American radio personality (1915–2003)

Eddie Gallaher (February 27, 1915 – November 26, 2003) was an American radio personality in Washington, D.C., from 1946 to 2000.

==Early career==
Gallaher was born on February 27, 1915, in Washington, D.C., He was raised in Tulsa, Oklahoma, and attended the University of Tulsa. In 1934, Gallaher, then working as a golf pro, began his radio career after a successful audition for the new radio station KTUL. In 1938 he moved to WCCO in Minneapolis, where he worked as a newscaster, disc jockey and play-by-play announcer for the Minneapolis Millers and Minnesota Golden Gophers football team. During World War II, Gallaher served on a United States Navy destroyer escort.
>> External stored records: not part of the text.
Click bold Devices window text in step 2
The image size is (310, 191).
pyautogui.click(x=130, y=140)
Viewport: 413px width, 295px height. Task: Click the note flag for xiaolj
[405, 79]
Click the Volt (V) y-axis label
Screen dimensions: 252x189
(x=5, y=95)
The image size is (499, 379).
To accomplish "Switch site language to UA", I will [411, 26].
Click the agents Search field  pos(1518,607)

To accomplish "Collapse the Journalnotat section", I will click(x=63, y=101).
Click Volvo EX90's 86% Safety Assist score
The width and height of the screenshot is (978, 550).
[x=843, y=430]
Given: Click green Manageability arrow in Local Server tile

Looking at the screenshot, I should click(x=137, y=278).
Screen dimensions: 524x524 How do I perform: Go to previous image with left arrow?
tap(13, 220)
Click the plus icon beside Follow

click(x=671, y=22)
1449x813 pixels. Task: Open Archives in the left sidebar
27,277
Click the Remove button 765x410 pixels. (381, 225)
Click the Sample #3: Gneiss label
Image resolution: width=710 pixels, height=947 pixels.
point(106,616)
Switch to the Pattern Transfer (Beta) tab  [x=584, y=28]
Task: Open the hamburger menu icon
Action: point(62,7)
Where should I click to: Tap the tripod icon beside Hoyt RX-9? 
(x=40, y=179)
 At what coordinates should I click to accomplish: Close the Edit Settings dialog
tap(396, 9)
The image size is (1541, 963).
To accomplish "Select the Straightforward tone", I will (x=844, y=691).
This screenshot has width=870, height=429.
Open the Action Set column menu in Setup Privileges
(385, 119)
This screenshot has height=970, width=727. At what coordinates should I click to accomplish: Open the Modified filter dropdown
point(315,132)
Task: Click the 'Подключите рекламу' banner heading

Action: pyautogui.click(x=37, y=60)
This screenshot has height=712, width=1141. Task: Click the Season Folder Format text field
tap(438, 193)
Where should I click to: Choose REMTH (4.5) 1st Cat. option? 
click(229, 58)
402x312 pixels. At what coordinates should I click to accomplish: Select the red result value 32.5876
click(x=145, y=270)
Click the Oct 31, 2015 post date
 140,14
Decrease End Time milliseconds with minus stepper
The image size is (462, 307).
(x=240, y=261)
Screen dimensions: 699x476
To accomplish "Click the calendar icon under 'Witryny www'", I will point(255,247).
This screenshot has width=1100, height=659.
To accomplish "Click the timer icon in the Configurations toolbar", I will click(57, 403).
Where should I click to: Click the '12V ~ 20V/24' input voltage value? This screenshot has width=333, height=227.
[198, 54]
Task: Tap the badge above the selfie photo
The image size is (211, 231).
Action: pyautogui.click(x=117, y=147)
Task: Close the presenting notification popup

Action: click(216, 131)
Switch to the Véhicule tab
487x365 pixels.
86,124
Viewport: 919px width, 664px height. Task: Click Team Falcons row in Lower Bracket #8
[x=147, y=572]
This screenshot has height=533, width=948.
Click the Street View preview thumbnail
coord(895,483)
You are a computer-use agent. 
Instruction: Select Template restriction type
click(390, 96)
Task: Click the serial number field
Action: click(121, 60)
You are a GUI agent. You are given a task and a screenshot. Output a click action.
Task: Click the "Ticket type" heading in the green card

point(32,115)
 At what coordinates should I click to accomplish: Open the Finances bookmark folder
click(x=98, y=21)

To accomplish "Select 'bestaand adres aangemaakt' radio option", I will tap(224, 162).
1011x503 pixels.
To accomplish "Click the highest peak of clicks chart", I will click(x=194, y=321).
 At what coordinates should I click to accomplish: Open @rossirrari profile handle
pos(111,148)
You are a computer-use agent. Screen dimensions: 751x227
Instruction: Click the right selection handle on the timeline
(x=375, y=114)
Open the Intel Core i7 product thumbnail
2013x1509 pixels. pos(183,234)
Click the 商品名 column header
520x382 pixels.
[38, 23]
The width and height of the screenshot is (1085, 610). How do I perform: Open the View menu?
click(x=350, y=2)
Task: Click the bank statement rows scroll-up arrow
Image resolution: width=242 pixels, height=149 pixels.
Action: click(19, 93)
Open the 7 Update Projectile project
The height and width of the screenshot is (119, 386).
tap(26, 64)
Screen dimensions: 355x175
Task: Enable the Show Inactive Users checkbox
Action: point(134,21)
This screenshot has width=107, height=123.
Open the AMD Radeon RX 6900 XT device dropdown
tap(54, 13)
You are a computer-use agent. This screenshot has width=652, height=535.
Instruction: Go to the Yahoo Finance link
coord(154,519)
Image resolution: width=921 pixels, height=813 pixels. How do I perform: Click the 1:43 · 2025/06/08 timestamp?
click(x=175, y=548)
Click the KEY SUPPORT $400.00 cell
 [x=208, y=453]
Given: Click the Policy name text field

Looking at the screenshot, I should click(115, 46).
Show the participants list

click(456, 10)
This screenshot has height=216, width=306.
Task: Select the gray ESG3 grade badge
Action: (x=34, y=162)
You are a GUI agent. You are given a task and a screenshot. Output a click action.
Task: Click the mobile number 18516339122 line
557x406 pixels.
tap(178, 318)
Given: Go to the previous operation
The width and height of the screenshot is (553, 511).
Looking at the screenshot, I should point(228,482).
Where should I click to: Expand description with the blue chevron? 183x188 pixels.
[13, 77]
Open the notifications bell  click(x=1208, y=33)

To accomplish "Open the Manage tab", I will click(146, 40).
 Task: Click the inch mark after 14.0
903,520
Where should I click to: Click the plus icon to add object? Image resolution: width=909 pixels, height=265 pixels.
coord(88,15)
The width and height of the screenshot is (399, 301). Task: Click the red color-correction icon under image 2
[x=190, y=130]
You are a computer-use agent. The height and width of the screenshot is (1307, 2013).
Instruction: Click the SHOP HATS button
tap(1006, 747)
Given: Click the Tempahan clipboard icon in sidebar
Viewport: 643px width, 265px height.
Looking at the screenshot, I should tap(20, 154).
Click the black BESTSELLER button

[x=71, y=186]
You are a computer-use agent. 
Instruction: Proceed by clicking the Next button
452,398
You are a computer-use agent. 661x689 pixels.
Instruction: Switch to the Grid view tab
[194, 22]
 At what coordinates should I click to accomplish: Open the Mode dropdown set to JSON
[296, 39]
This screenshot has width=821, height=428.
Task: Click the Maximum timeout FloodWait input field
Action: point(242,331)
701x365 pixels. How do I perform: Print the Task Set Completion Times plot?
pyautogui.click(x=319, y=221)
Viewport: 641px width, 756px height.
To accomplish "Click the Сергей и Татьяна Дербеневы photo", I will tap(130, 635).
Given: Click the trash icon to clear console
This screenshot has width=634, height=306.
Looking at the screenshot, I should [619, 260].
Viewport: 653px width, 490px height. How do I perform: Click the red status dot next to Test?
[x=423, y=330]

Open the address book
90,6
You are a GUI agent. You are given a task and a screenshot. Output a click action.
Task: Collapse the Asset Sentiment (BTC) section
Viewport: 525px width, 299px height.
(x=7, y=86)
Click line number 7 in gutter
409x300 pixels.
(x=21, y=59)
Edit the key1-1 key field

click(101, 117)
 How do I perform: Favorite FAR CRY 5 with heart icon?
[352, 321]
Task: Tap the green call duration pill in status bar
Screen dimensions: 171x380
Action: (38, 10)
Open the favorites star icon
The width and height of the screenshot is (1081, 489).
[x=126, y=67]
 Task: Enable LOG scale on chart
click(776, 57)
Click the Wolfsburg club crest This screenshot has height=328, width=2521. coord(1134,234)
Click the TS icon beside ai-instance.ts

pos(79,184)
==Work in Washington, D.C.==
In 1946, Gallaher joined WTOP in Washington, D.C., as the night disc jockey. The following year he succeeded Arthur Godfrey as host of the morning Sundial program. Due to the program's popularity, Gallaher was also given a 15-minute encore at 9:15 am, a 5 pm to 6 pm Moonlight Matinee program, and an 11:15 pm to 12:00 am Moondial show in addition to the 7:45 am to 9 am Sundial. He played songs by Percy Faith, Lawrence Welk, and Ella Fitzgerald before rival hosts could secure copies. Gallaher also hosted the D.C. version of Shadow Stumpers on WTOP-TV. From 1955 to 1965, Gallaher called Washington Redskins games, first on radio, then on television. In 1968, WTOP switched to an all-news format and after a brief stint as a news anchor, Gallager moved to WASH. In 1982, Gallaher joined WWDC (known as WGAY during his final years with the station), where he hosted an easy listening program until his retirement on December 22, 2000. At that time, he was the last of the Washington, D.C., hosts from the Golden Age of Radio still hosting a daily show, and the only live host at WGAY. His signature closing phrase was "It's so nice to know so many nice people." Within three months, Clear Channel converted the station to business broadcasting and changed its call letters to WWRC.

== Personal life ==
Gallaher died November 26, 2003, at a Washington, D.C., Methodist Home from complications of hip surgery.